AMD Stock – Burned by the Stock Market? Consider These 3 ETFs Instead | Smart Change: Personal Finance
The ProShares Dividend Aristocrat ETF brings a much more important attribute to the table for war-weary investors, though. That is, while it may only match 91% of the broad market’s bullishness, the fund only falls 79% as far as the market does when it’s in sell-off mode. It’s a testament to the quality of the ETF’s constituents.
iShares S&P Mid-Cap ETF
Finally, add the iShares Core S&P Mid-Cap ETF (NYSEMKT: IJH) to your list of exchange-traded funds that are more comfortable to own than individual stocks.

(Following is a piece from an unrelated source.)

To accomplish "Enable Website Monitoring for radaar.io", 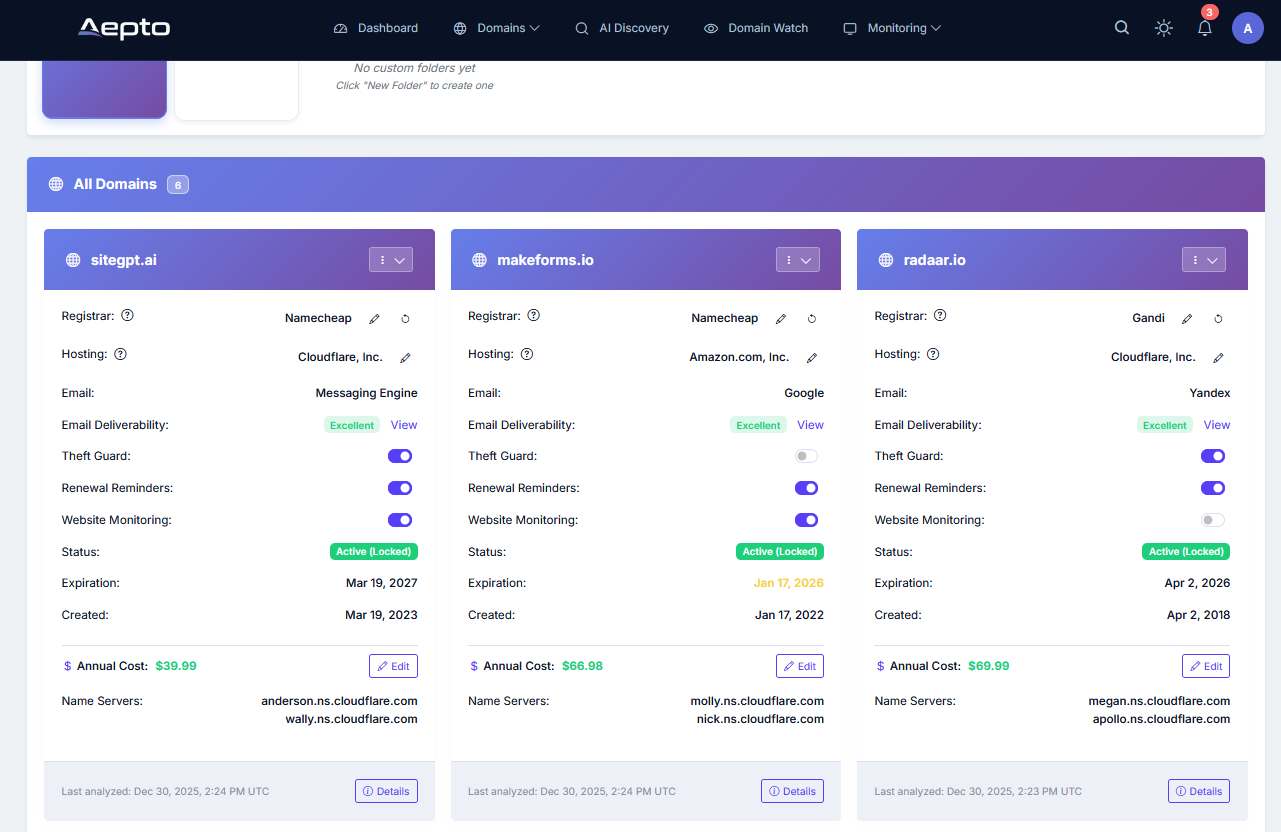I will [x=1213, y=520].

The mid-cap ETF is fully capable of taking a tumble, for the record. In fact, it’s typically more volatile than the S&P 500 large-cap index, on the way up as well as on the way down. If big pullbacks aren’t your thing, this one could still be tough to own. There’s a two-faceted (and related) reason to still own exposure to mid-cap stocks, though, that makes it worth it for most investors.
The first of these facets is, given enough time, mid-caps tend to outperform large-caps. That’s because these companies tend to be mid-caps while at their growth sweet spot, when they’re past their wobbly start-up years but before they become a major, self-sustaining corporation. The S&P 400 Mid Cap Index (SNPINDEX: ^MID) has roughly doubled the S&P 500’s performance since the early 90s.